Under the 1838 Banking Law of New York every bank was allowed to issue as many notes as it pleased on first depositing (with the Comptroller of the State) Stocks of the American Government, or of the State of New York, at not exceeding par value. Receipts for such deposits were stamped on the face of each note before it went into circulation, the breach of this proviso incurring heavy penalties. The notes were payable in hard money under all circumstances, and in case of any being dishonoured the public officer was required to sell Deposited Stocks to the full amount, and make good the payment.

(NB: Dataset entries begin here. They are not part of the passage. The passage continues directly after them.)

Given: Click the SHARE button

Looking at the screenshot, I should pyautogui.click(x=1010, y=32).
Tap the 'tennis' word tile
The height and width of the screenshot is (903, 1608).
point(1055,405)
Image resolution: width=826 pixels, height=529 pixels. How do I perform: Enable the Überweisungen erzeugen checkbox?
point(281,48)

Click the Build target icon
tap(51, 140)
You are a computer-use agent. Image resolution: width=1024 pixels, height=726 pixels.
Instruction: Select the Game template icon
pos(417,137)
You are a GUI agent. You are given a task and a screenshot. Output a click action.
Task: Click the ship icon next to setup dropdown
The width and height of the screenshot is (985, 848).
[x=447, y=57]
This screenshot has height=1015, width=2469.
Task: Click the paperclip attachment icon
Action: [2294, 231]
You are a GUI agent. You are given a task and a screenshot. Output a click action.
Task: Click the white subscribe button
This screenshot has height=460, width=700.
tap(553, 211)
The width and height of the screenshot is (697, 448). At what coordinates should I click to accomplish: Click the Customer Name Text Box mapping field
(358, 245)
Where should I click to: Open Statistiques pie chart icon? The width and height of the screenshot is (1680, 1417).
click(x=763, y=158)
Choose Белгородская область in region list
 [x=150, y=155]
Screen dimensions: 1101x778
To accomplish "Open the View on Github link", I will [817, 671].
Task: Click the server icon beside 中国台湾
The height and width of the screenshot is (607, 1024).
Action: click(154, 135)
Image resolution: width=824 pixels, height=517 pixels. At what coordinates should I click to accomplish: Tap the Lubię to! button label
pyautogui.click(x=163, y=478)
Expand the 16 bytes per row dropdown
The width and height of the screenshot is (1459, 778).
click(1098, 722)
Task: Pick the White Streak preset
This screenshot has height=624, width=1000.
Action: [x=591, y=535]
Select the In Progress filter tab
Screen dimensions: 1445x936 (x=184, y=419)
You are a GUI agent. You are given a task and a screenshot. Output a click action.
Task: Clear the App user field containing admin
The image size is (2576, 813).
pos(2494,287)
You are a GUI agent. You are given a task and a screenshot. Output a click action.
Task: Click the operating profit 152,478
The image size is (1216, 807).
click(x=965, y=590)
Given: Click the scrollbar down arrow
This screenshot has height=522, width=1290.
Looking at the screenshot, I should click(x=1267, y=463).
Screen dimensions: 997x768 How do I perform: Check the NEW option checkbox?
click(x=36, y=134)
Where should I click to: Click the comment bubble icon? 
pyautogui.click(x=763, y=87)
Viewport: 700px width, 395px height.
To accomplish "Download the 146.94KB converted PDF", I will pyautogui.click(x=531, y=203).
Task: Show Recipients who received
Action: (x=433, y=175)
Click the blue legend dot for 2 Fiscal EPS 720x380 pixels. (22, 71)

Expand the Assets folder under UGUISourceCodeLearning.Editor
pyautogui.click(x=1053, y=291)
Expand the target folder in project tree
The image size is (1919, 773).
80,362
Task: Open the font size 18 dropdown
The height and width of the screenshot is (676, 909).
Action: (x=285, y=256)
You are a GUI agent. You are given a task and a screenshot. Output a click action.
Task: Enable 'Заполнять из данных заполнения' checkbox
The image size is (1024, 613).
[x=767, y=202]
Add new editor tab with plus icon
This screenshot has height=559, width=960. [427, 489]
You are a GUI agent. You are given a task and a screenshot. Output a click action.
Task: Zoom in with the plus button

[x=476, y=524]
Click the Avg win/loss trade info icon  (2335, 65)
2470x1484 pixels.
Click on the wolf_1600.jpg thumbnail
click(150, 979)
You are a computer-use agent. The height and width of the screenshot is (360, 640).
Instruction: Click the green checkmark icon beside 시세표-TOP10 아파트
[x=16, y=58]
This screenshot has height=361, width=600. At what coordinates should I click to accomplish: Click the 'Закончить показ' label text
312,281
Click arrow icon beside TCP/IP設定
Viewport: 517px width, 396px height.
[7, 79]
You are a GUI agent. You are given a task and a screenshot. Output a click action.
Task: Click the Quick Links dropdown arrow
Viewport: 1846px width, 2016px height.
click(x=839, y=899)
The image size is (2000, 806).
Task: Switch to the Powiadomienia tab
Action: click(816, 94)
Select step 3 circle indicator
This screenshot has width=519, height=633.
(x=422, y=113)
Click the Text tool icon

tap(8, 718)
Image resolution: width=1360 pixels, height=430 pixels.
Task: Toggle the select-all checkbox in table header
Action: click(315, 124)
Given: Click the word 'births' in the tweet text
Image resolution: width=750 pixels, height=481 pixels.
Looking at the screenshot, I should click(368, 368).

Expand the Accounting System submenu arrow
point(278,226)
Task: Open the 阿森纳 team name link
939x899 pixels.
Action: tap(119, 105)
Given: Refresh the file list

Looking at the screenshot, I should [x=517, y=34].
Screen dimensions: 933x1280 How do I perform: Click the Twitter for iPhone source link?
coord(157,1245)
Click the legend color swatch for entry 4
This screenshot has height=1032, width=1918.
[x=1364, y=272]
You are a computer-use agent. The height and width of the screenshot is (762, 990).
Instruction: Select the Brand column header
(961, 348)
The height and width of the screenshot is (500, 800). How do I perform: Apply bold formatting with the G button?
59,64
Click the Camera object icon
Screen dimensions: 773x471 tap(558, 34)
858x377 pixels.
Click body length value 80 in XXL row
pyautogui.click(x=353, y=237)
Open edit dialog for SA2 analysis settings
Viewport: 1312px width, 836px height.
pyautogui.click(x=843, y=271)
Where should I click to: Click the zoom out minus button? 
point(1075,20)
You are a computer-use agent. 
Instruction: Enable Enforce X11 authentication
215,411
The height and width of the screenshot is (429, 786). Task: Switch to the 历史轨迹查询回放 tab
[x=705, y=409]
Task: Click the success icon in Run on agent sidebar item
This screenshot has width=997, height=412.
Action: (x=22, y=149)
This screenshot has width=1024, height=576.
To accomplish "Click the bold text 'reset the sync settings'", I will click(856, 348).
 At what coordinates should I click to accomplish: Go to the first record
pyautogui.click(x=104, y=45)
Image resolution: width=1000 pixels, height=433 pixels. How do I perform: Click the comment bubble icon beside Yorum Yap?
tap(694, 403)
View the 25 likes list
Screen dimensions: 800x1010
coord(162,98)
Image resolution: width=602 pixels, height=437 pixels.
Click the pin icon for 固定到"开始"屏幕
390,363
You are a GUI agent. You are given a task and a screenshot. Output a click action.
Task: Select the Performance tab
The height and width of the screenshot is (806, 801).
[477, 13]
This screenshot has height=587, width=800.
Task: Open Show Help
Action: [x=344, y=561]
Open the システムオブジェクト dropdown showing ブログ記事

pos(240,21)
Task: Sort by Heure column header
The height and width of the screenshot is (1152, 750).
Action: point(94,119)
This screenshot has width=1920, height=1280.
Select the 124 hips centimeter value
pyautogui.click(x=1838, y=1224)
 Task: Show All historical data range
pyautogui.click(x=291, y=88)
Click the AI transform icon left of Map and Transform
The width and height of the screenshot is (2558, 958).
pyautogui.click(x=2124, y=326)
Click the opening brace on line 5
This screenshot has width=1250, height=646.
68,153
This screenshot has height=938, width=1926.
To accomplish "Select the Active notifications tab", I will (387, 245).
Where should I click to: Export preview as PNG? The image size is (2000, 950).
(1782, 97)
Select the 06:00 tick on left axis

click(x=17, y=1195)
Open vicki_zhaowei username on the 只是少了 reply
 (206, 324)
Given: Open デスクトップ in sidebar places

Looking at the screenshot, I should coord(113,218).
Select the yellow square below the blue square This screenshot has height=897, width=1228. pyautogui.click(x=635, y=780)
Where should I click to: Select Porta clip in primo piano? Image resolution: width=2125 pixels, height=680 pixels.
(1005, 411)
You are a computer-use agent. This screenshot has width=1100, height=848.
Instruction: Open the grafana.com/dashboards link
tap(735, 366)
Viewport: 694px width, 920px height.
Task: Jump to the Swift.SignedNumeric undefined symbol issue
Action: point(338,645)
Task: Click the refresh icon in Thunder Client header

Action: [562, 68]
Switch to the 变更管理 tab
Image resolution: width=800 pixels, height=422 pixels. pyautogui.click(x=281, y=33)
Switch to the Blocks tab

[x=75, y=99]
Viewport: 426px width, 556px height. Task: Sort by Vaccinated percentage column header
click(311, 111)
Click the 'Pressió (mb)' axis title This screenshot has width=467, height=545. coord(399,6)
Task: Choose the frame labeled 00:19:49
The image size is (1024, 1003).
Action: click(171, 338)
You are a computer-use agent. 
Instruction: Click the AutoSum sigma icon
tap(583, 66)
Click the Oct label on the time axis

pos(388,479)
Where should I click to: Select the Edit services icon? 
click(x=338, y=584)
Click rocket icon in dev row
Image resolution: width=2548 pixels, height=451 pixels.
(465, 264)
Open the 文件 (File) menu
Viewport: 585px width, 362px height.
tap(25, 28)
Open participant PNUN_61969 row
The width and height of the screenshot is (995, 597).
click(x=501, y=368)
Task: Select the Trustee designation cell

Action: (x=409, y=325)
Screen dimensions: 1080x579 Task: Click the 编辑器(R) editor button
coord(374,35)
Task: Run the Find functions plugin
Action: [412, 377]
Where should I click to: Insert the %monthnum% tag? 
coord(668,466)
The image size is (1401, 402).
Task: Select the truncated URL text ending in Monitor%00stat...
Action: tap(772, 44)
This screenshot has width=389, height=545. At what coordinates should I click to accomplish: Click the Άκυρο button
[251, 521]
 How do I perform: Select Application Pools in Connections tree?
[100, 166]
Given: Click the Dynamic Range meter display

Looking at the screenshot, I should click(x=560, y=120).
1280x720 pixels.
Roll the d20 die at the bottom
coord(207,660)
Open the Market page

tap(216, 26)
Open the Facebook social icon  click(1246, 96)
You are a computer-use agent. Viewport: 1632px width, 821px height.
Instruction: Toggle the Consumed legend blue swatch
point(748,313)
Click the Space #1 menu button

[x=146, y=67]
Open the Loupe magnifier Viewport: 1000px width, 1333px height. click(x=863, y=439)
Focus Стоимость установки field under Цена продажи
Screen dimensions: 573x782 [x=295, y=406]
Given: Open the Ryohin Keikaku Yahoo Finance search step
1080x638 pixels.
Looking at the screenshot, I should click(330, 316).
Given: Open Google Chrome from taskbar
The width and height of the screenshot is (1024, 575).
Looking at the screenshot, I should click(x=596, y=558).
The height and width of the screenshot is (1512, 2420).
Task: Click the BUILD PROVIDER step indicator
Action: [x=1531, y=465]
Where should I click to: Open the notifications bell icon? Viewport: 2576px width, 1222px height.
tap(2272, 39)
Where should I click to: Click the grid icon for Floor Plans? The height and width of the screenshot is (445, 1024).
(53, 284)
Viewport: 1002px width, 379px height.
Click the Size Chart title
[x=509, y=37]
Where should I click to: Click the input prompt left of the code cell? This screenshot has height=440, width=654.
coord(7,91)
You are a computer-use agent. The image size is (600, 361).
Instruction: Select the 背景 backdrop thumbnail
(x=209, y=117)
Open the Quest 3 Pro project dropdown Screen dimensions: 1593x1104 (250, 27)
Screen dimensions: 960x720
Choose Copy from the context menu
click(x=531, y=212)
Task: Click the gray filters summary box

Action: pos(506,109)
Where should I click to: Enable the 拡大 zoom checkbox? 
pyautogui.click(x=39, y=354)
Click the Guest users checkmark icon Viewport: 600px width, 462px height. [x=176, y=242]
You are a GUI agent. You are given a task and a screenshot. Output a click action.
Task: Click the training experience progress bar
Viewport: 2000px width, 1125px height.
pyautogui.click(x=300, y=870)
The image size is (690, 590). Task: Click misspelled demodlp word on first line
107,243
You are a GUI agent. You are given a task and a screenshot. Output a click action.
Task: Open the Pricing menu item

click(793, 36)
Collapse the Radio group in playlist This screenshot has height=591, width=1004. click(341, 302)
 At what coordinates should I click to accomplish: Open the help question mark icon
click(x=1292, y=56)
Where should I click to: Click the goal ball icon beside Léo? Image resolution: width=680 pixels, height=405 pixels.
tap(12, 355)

For the United Kingdom we recommend a modification of this law, viz., perfect freedom of issues by anyone who first deposits (at the Mint) Bullion or Consols for the full amount, the Government receipt for the same being stamped upon the face of the note previous to issue, under heavy penalties. In case of failure to pay any note according to its tenor, the Master of the Mint to be required to sell securities by auction and pay the note within three days. On the other hand the securities and the interest thereon remain the property of the depositors, and may be reclaimed at any time on returning an equivalent number of notes.
One disadvantage incidental to the present restricted system has been that under its operation there is but one Gold Reserve, that one becoming unduly sensitive upon slight pressure. Under such a freed and improved system as is here advocated, many banks would be compelled to keep reserves, and the security for safe currency, no less than for extended facilities in trade, would be proportionately increased.